Futsal

Futsal | 26-10-18

Rekord B-B – Kadra Litwy 6:4 (2:0)

W drodze na Słowację futsalowa reprezentacja Litwy zatrzymała się w Bielsku-Białej.

Rekord Bielsko-Biała – Kadra Litwy 6:4 (2:0)

gole dla Rekordu: Bondar i Alex Viana po 2, Surmiak i Dudek po1

Rekord: Nawrat (Burzej) – Mura, Dudek, Alex Viana, Surmiak, Popławski, Bondar, Gąsior, Łasak, Budniak

Oczywiście nie przypadkiem Litwini zatrzymali się na kilkadziesiąt godzin na obiektach Rekordu. Stąd udadzą się do Popradu na towarzyski dwumecz z reprezentacją Słowacji. Tymczasem podopieczni Jewgienija Rywkina wykorzystali pobyt w Bielsku-Białej do rozegrania gry kontrolnej z naszym zespołem, w którym ze względu na reprezentacyjne obowiązki zabrakło Michała Kałuży, Michała Kubika i Jana Janovsky’ego. Z kolei przeziębienie wykluczyło z udziału w meczu Michała Marka. Zanim jednak o samym sparingu, wspomnieć należy, iż właśnie dziś władze FIFA powierzyły Litwie organizację najbliższych Mistrzostw Świata w futsalu, które odbędą się w 2020 roku. To niewątpliwa nobilitacja dla naszych sąsiadów z północnego-wschodu oraz docenienie rozwijającego się tamże futsalu. Wprawdzie reprezentacja kraju notowana jest na 84. miejscu w rankingu światowym (37. w rankingu UEFA na koniec sezonu 2017/2018), ale już mistrz Litwy – FK Vytis Kowno – podobnie jak Rekord – awansował do fazy Elite Round tegorocznej Ligi Mistrzów. Rzecz jasna o sile Vytisu stanową głównie gracze z Brazylii, niemniej odnotować warto, iż na parkiecie hali przy Startowej 13 wystąpiło trzech zawodników z Kowna – Gintaras Repšas, Albert Voskunovič i Justinas Zagurskas.

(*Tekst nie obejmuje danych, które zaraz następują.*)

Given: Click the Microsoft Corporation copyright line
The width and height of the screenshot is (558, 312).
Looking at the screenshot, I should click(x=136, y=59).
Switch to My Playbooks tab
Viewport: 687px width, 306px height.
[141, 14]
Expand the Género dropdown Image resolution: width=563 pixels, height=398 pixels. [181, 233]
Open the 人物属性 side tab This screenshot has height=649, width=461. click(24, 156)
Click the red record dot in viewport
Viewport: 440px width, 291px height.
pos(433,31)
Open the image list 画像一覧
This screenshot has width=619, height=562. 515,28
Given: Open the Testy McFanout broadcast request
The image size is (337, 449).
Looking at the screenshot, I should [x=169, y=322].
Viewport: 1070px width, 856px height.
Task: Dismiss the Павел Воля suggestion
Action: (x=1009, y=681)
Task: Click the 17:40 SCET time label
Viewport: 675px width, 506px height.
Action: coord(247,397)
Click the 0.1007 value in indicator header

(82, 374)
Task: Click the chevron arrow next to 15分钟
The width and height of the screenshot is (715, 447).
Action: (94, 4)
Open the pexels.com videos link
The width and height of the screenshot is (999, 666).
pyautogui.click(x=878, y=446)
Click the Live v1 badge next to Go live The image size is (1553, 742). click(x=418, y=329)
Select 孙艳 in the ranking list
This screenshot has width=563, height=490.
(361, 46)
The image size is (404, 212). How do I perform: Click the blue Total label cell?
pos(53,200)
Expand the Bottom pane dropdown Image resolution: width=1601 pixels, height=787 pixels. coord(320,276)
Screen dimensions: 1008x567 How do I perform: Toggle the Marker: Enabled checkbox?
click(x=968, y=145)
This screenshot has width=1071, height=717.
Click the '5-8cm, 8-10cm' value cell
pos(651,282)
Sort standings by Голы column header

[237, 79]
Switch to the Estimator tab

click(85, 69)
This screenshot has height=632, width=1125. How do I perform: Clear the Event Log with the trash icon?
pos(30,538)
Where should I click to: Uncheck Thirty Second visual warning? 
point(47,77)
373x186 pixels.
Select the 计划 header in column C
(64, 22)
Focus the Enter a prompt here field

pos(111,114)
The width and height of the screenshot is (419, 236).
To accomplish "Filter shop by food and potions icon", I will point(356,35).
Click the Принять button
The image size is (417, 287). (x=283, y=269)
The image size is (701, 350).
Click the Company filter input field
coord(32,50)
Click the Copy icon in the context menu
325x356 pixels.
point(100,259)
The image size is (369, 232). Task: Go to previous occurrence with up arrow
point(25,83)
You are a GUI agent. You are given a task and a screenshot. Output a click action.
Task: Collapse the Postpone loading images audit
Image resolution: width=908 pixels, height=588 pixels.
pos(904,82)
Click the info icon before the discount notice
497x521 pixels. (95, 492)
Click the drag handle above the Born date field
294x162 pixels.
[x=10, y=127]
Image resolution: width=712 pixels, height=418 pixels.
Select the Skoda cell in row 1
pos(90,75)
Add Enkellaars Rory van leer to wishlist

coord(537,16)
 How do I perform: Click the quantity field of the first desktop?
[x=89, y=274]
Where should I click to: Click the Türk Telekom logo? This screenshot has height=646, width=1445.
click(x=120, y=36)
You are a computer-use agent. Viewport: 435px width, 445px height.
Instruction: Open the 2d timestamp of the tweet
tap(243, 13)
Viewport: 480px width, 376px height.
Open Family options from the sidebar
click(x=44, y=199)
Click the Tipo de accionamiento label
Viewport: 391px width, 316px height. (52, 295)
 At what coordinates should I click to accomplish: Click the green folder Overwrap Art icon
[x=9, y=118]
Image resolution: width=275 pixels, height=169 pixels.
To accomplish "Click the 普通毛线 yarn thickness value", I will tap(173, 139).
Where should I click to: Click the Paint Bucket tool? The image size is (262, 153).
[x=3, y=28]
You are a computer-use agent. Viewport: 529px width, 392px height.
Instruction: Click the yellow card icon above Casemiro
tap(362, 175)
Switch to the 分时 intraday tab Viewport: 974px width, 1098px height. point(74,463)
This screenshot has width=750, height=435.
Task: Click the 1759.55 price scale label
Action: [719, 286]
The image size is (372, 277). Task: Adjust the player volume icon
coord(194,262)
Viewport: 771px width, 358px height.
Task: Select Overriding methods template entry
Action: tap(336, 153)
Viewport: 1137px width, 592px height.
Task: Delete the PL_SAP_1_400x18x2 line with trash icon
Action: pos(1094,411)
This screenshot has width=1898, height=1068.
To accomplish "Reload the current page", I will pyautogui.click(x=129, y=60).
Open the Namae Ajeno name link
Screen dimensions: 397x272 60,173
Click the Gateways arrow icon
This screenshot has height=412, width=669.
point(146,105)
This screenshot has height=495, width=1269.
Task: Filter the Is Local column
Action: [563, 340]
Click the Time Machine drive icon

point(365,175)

Przebieg spotkania – typowy dla gier o szkoleniowym, kontrolnym charakterze. Mimo ewidentnie eksperymentalnego zestawienia gospodarze nie mieli problemu z dokumentowaniem golami swojej przewagi na parkiecie. Po upływie ośmiu minut i golach 20-latków - Kamila Surmiaka oraz Jana Dudka, mistrzowie Polski objęli pewne prowadzenie. U podopiecznych J. Rywkina w oczy rzucał się brak boiskowego zgrania i zrozumienia wzajemnych intencji. Głównie za sprawą dobrze rozgrywanych stałych fragmentów „rekordziści” powiększyli rozmiary prowadzenia już na wstępie drugiej części meczu. Po dwa trafienia zaliczyli bielscy „stranieri” – Oleksandr Bondar i Alex Viana. Po 30-stu minutach spotkania gospodarze prowadzili już 6:0. Rozluźnienie szyków, kilka dalszych roszad w składzie i ustawieniu, sprawiło iż goście znacząco zredukowali bramkowe straty. Przy tym przyznać trzeba, że z czterech goli Litwinów, dwa padły po bardzo efektownych uderzeniach.